Wavering Democrats straddle war divide

By PHILIP GAILEY, Times Editor of Editorials © St. Petersburg Times, published March 9, 2003

If there were an opposition party in Washington -- and there isn't -- the serious questions now being raised by Democrats about going to war with Iraq would have been asked before Congress gave President Bush a virtual blank check last October to use military force to disarm Saddam Hussein. It apparently never occurred to them that Bush intended to cash it.

The prowar vote, just a few weeks before the midterm elections, was intended to reassure voters that Democrats were not wimps and could be trusted on national security issues. The voters saw this political calculation for what it was. Republicans recaptured the Senate and held on to the House. Some Senate Democrats have come to regret their rush-to-war votes, but with the party as fractured and incoherent as ever on how to disarm Iraq, there is little appetite for reopening the debate.

With war appearing imminent -- even inevitable -- Senate Democratic Leader Tom Daschle now says it never occurred to him that the president, after winning his war resolution in Congress, might go marching into Baghdad without the approval of the United Nations Security Council.

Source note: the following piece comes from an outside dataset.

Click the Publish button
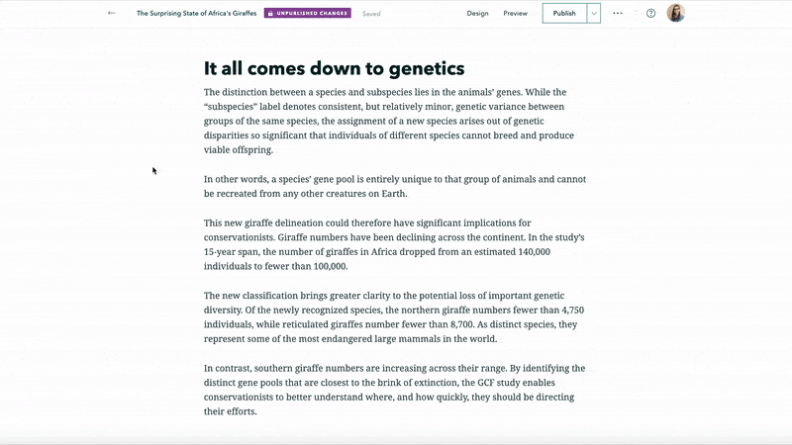coord(564,14)
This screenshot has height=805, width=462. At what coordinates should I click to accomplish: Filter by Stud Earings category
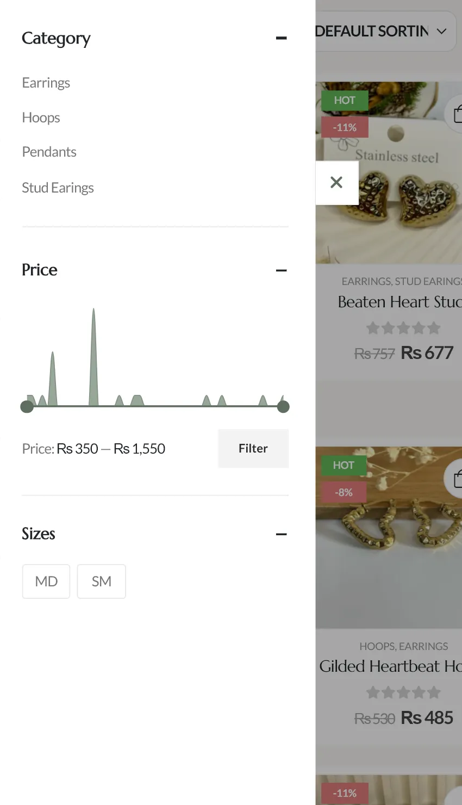point(58,188)
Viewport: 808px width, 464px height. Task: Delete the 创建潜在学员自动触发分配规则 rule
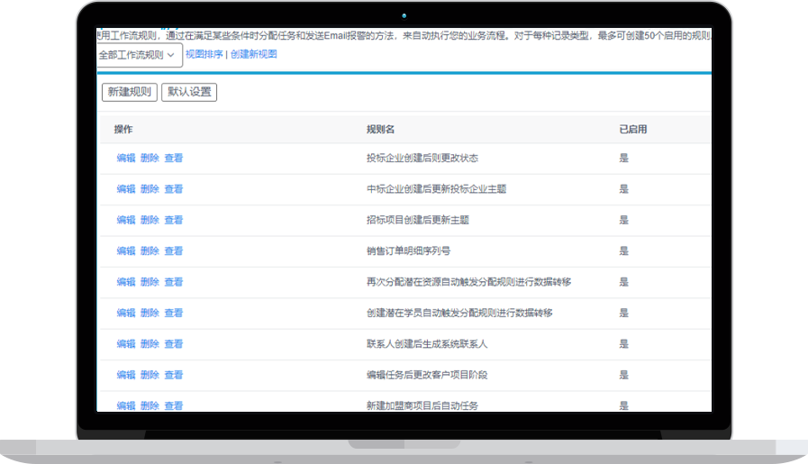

Daschle was shocked! shocked! that an administration with a record of acting unilaterally on everything from global warming to nuclear treaties would act unilaterally against Iraq.

"Our situation has put us into a more isolated position than I ever anticipated," Daschle said last week.

Daschle claims that Democrats have found common ground on at least one issue -- the administration's diplomatic failures, which he said threaten to do great harm to the United Nations, NATO and U.S. relations with its allies around the world. Well, it's good to see Democrats have found something to criticize about Bush's war policy, even if it comes too late to make much of a difference.

Sen. Dianne Feinstein, D-Calif., voted for the war resolution last October. However, the growing antiwar sentiment on the streets of this nation and abroad has caused her to have second thoughts. She says she would like to see another congressional vote on the war, as Sens. Ted Kennedy of Massachusetts and Robert C. Byrd of West Virginia have called for, but Senate Democrats don't want to reopen that debate or admit that they acted too hastily -- and for political reasons -- in giving Bush the authority to wage war last fall.

Sen. Carl Levin of Michigan, the ranking Democrat on the Senate Armed Services Committee, voted against the original war resolution. He told Congressional Quarterly last week he doesn't believe a second vote would change anything and might even make matters worse. "I think that a second vote would reinforce the unilateralist approach that the administration is taking, and therefore I very much oppose it," Levin said. "I don't want to do anything which would simply reinforce the go-it-alone approach that they're taking."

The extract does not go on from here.